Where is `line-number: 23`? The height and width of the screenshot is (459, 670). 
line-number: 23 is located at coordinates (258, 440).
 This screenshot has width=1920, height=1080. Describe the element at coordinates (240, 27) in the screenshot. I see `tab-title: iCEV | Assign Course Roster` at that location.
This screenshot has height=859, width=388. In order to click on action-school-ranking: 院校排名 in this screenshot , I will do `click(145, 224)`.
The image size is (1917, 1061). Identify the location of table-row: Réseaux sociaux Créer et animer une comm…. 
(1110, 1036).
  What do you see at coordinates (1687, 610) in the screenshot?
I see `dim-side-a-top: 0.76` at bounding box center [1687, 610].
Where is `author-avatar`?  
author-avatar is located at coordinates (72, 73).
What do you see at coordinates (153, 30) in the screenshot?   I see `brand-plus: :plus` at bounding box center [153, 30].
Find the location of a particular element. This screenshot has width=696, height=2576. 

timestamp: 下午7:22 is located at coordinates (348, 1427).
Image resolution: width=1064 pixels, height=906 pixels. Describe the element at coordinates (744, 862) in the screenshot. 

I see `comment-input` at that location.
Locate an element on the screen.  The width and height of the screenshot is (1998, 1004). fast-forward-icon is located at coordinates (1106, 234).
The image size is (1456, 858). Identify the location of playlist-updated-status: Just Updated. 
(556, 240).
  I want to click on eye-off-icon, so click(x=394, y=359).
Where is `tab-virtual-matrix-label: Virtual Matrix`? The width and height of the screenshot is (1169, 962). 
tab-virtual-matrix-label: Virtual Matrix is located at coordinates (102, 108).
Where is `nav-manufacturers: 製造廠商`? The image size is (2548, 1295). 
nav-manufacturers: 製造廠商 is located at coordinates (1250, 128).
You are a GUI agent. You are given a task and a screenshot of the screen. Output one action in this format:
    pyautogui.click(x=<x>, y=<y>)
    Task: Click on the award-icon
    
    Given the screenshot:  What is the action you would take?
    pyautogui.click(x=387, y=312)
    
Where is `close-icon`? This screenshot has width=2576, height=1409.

### Exercise aim
Copy the lines above word for word, beginning with the line containing "I want to click" and continuing through the line containing "nav-manufacturers: 製造廠商 is".

### Answer space
  I want to click on eye-off-icon, so click(x=394, y=359).
Where is `tab-virtual-matrix-label: Virtual Matrix`? The width and height of the screenshot is (1169, 962). 
tab-virtual-matrix-label: Virtual Matrix is located at coordinates (102, 108).
Where is `nav-manufacturers: 製造廠商`? The image size is (2548, 1295). 
nav-manufacturers: 製造廠商 is located at coordinates (1250, 128).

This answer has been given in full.